**Task directions:**
In the text about rehoming Finn and Matty, during which holiday was Matty brought home as a kitten?

**Reading text:**
########################################

Finn and Matty’s rehoming however was just that: a necessity. But how to go about it with as much love as possible? I prayed to Bastet a lot to be a conduit to an even better home for them - I was determined not to separate them, did not even consider it as a possibility - and I conferred with Katrin who asked me to send her some photos of them and to write a little narrative about them. So I sent her that first photo above along with a couple of others. And I wrote, “Meet Finn and Matty. I brought Finn home from Animal Kind to foster him after I lost my dog, Teddy, and needed to heal from that loss. Finn and his healing presence stayed. So I'm not sure if I adopted him or fostered him, but I do know he did both to me. That first Christmas he was with me I brought Matty home from Animal Kind as a kitten as a gift to us both. That photo of them hugging was their first morning together. Finn accepted her immediately - that is the kind of open heart he has. Where Finn is rather the silent aloof type, he certainly is not with her. He adores her. She is talkative and more tactile with her love for him and humans. I love them dearly but my life is changing and can't take them with me. I pray that they find a good home together. This is breaking my heart but Finn and Matty healed that heart so it could break again. Indeed, they proved to me that I had one. I hope that someone finds it in their own heart to give them a home together and that their life with me proves to be a conduit to an even better one with someone else. Thank you for thinking about loving these two loving creatures.”

########################################

**Records:**
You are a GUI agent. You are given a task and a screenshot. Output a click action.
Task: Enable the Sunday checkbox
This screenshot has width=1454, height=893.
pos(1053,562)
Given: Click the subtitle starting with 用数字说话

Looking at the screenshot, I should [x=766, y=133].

########################################

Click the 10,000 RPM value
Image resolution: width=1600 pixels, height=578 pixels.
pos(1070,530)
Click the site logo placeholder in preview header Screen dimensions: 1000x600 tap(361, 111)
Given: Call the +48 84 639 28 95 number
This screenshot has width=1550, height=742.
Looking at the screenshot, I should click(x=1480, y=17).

########################################

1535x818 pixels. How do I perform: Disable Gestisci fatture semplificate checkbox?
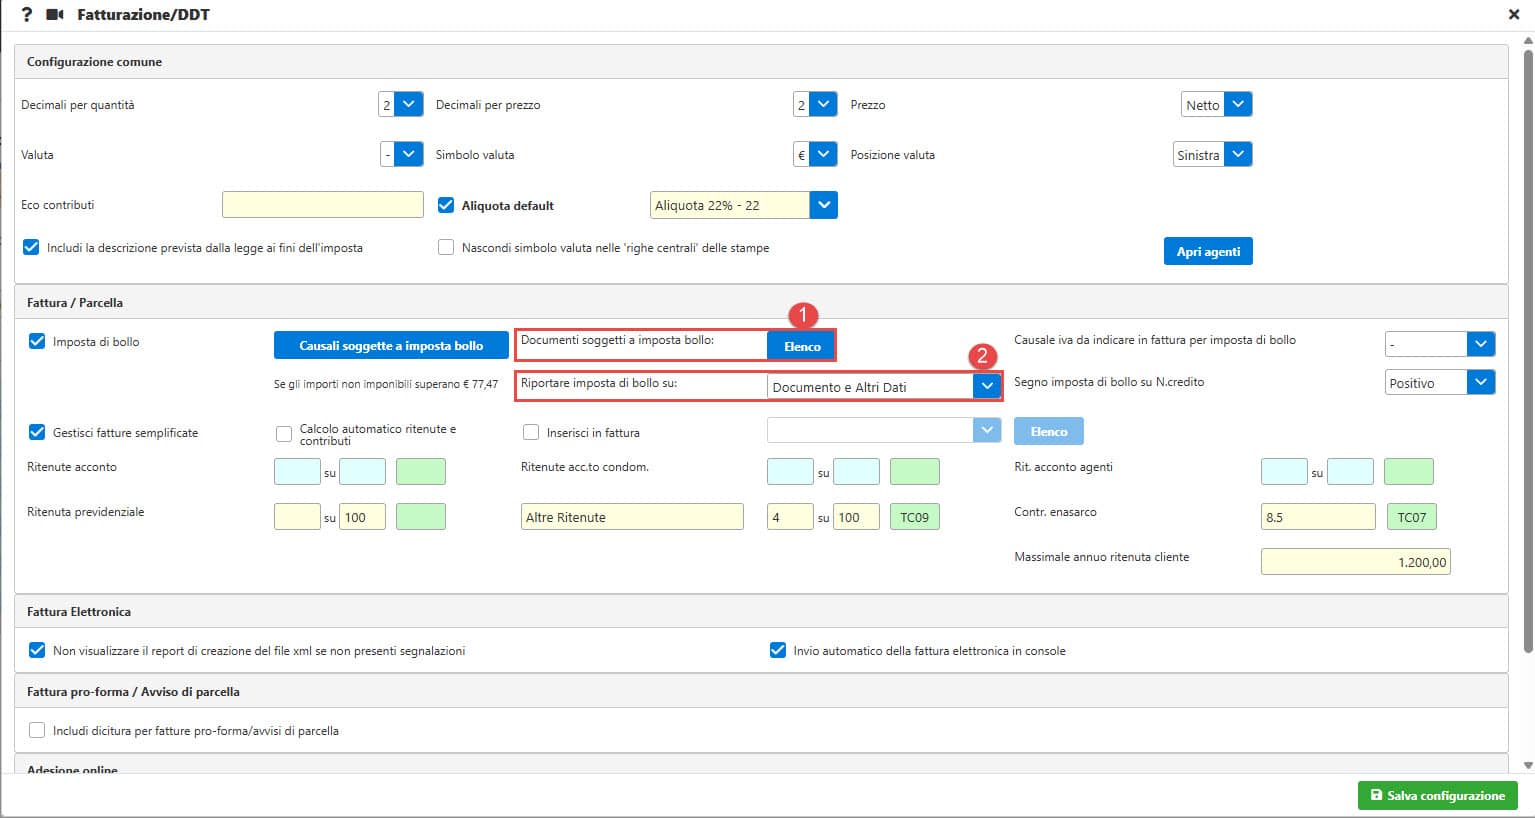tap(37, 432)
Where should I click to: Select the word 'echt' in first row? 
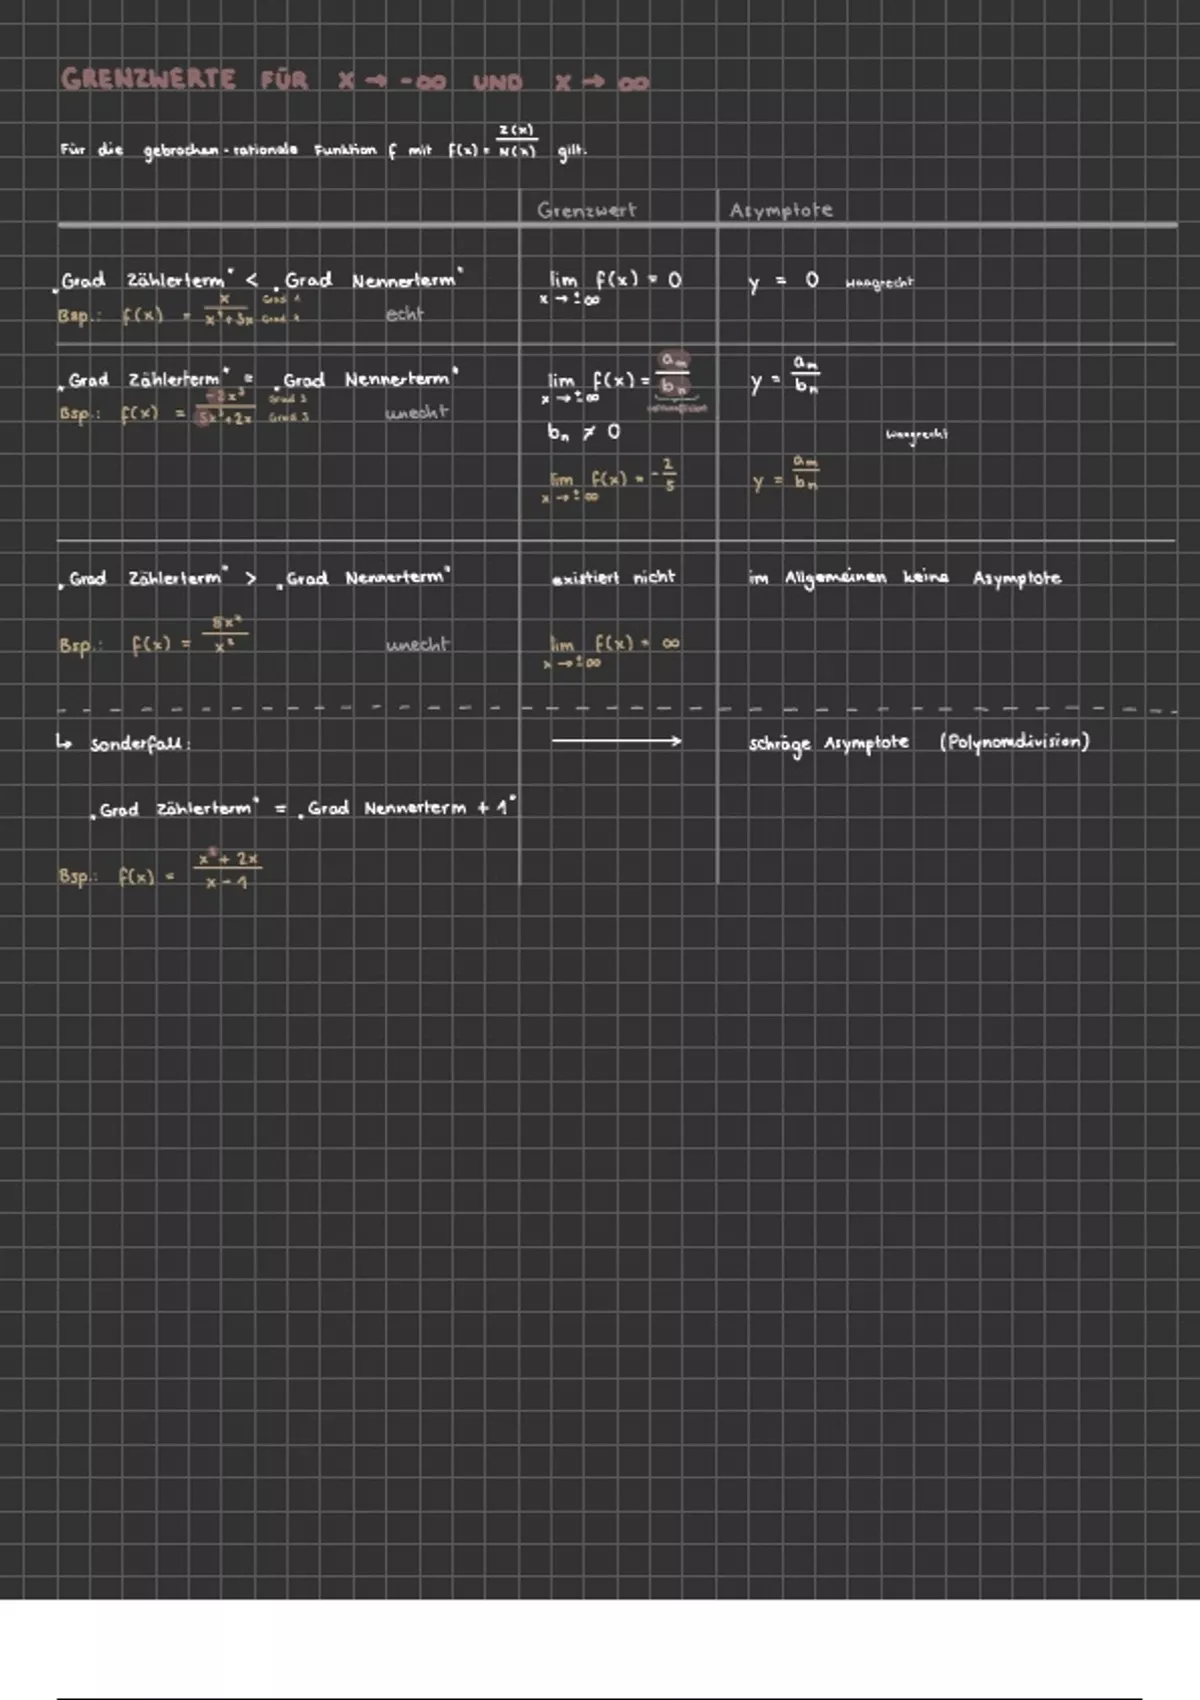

########################################

**Finished exercise:**
Christmas, the first one Finn spent in the home.